Source extract —
◇ ◇ ◇

Christopher Columbus and the Genocide of the Taino Nation

Obsessed with finding a sea rout to Asia and the Far East, Columbus set out on his ‘Enterprise of the Indies’ in 1492, backed by King Ferdinand and Queen Isabella of Spain.  However, instead of finding a rout to the rich trade in the East, Columbus and his crew discovered the New World, and soon set about subjugating and murdering the local population and removing the vast wealth from the land.

Columbus discovering the New World.  Image Source

A small colony was established in Hispaniola consisting of thirty-nine of his crew, the rest returned to Spain with Columbus along with gold, spices and natives taken as slaves to be given as gifts for his royal patrons.

The following year, he led a second expedition comprising of seventeen large ships and one and half thousand new colonists, arriving in the Americas a month later.  By the time he got back to Hispaniola, his men there had been slaughtered by the locals and a second colony was founded.

Columbus punished the local tribe, known as the Taino, severely.  He enslaved many and executed many more; according to Ward Churchill, former professor of ethnic studies at the University of Colorado, by 1496, the population had been reduced from as many as eight million to around three million.

◇ ◇ ◇

Recorded information —
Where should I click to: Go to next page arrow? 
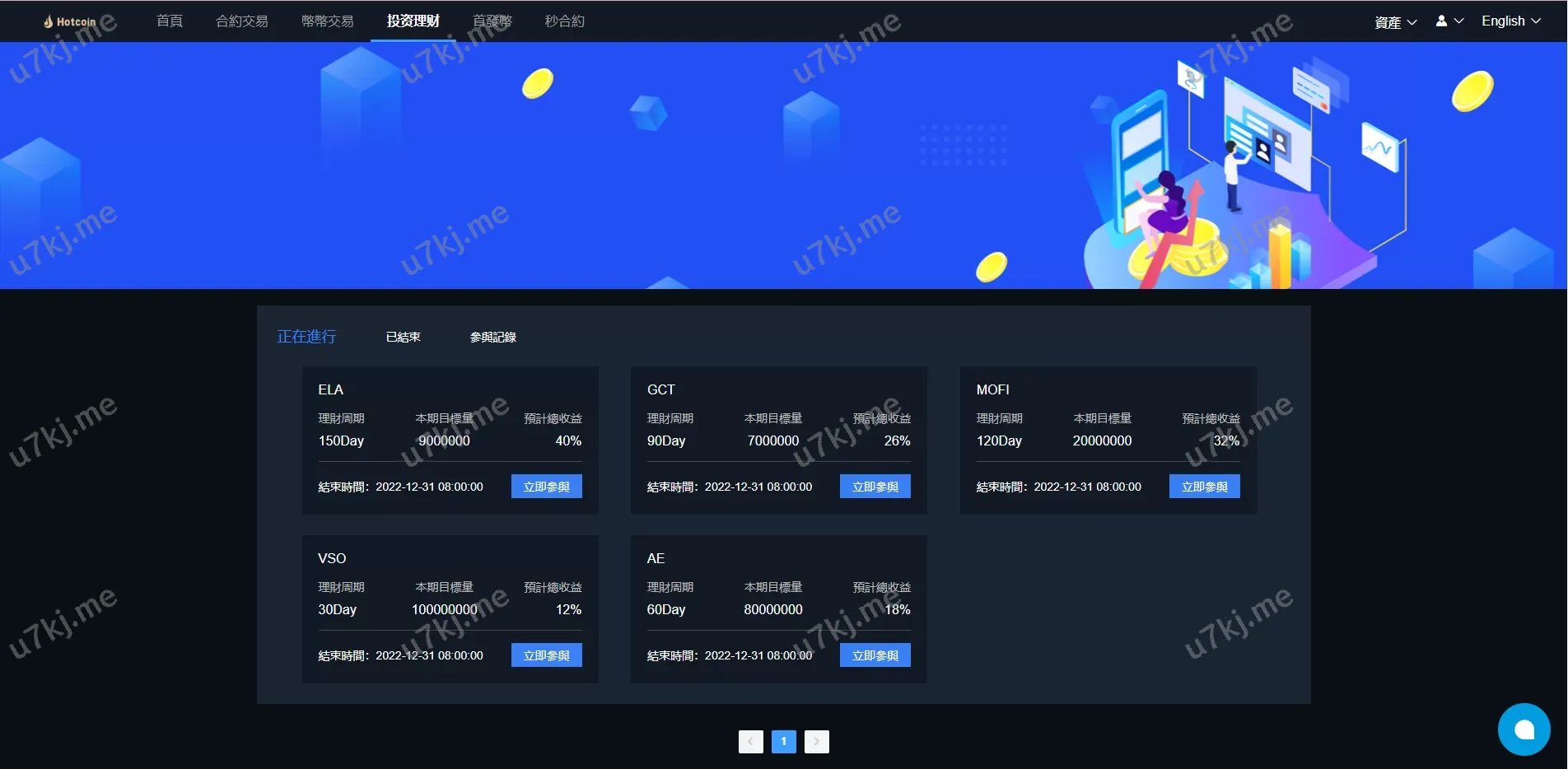[816, 742]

◇ ◇ ◇

Directive —
Continue the article on Columbus and the Taino, starting after its last sentence. The material that comes after the article on Columbus and the Taino has no connection to that article.

Result of this task —
On his third expedition, he explored the region before returning to Hispaniola in 1498 where he had left his brothers in charge, Diego and Bartholomew.  Conditions there were in decline so he stepped up the terror campaign against the Taino, ruling with an iron hand causing resentment from the colonists and local chiefs alike.  Complaints of his brutality got back to the Spanish monarchs and in 1500 they sent a Chief Justice to bring him and his brothers back to Spain in chains.

Columbus in chains.  Image Source

However he was released on his arrival and allowed a fourth and final expedition, which he conducted with the same brutality as previous ones.  By the time he finally left in 1504, the Taino had been reduced to around 100,000 people arguably making Columbus a war criminal by today’s standards and  guilty of committing some of the worst atrocities against another race in history.

Some were killed directly as punishments for ‘crimes’ such as not paying tribute to the invaders.  Many who could not or would not pay had their hands cut off and were left to bleed to death.  Columbus and his men are documented by the chronicles of Las Casas, know as Brev’sima relaci-n,  to have partaken in mass hangings, roasting people on spits, burnings at the stake and even hacking young children to death and feeding them to dogs as punishment for the most minor of crimes. The Spanish masters massacred the natives, sometimes hundreds at a time for sport, making bets on who could split a man in two, or cut a head off in one blow.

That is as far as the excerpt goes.